Graveslab, Rathfarnham, Co. Dublin
Co. Dublin |
Tombs & Memorials
Lying in two pieces to the north-east of Rathfarnham's church is a granite slab that predates the Norman arrival in Ireland by at least a century, possibly more.
It is not especially large, measuring 1.72 metres in total length, and it does not announce itself with inscription or figural carving. What it offers instead is something more quietly cryptic: a set of six incised lines radiating outward from the centre of the stone, semi-circular loops running along both sides and the narrow end, and, at the broad end, two cupmarks sitting either side of a central line. The overall effect is almost diagrammatic, a kind of abstract geometry pressed into local granite by someone who understood exactly what they were doing, even if the reasoning behind each element is no longer recoverable.

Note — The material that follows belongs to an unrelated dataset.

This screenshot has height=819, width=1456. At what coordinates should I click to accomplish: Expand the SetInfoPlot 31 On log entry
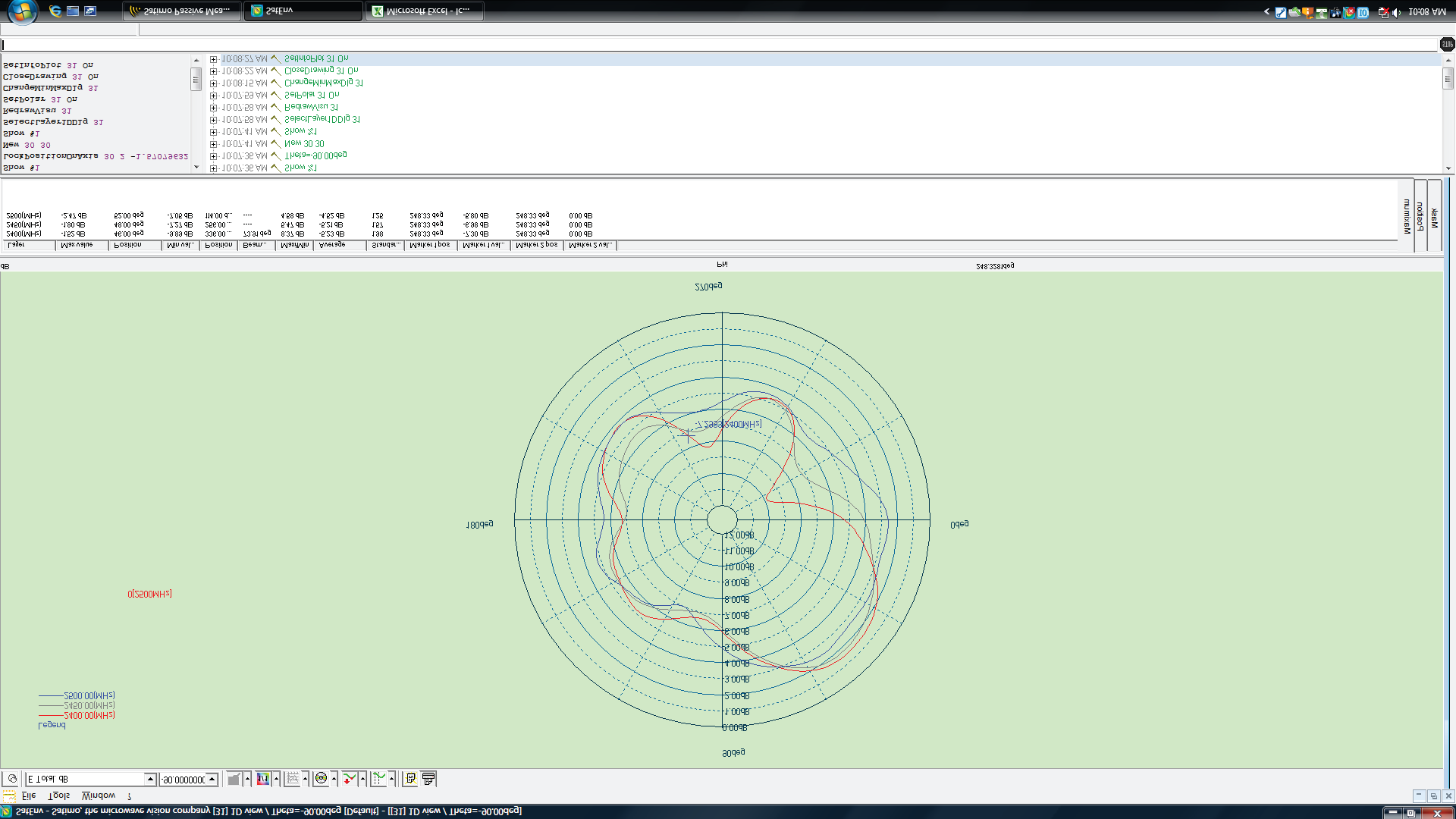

This is a Rathdown-type grave slab, a category of early medieval monument found predominantly in the Dublin and Wicklow region. The type is named for the historic barony of Rathdown, and the decorative conventions, those radiating lines, the looped borders, the cupmarks, recur across the group with enough consistency to suggest a shared tradition of funerary craft. The Rathfarnham example has been dated by researchers to somewhere between the 9th and 12th centuries, placing it in the period after the Viking settlements but before the Anglo-Norman reorganisation of Irish ecclesiastical life. It was documented by Breen in 1981 and later included in a 2009 edited volume by K. Swords, with the site record compiled by archaeologist Geraldine Stout.

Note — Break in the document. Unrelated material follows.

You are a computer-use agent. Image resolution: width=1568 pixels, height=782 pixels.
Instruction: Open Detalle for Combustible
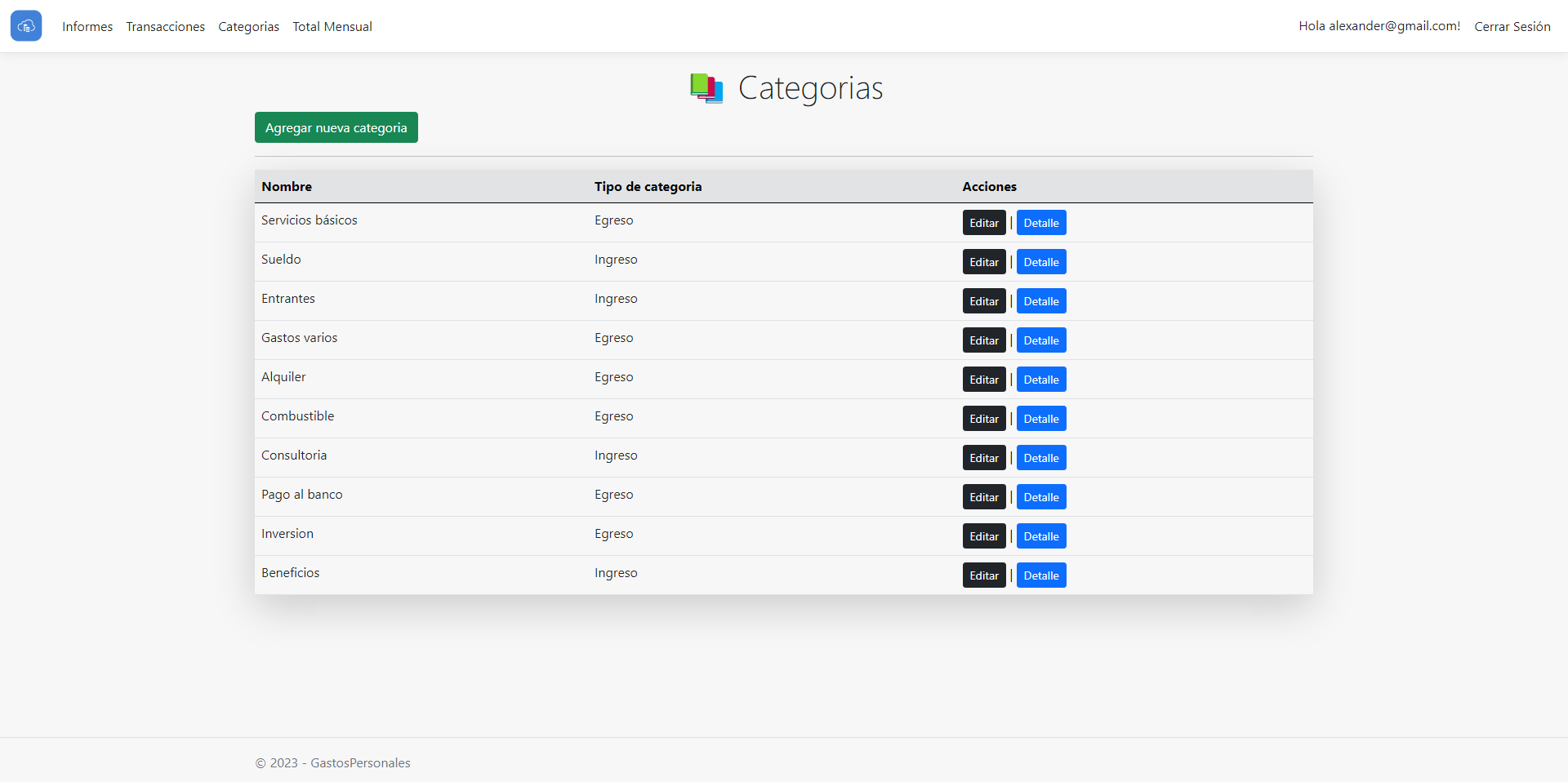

The slab sits in the churchyard at Rathfarnham, to the north-east of the church building itself. Visitors should be aware that it is broken into two pieces, so it requires a moment of visual assembly to read it as a whole. The incised decoration is on one face only, and depending on the light, the lines can be easier or harder to make out; overcast conditions, which flatten shadows rather than deepen them, can sometimes make shallow incisions on stone harder to read than low-angle sunlight would. The cupmarks at the broad end are worth particular attention, small circular depressions that belong to a tradition reaching back far earlier than the slab itself, though their specific meaning in this context remains a matter of scholarly discussion rather than settled fact.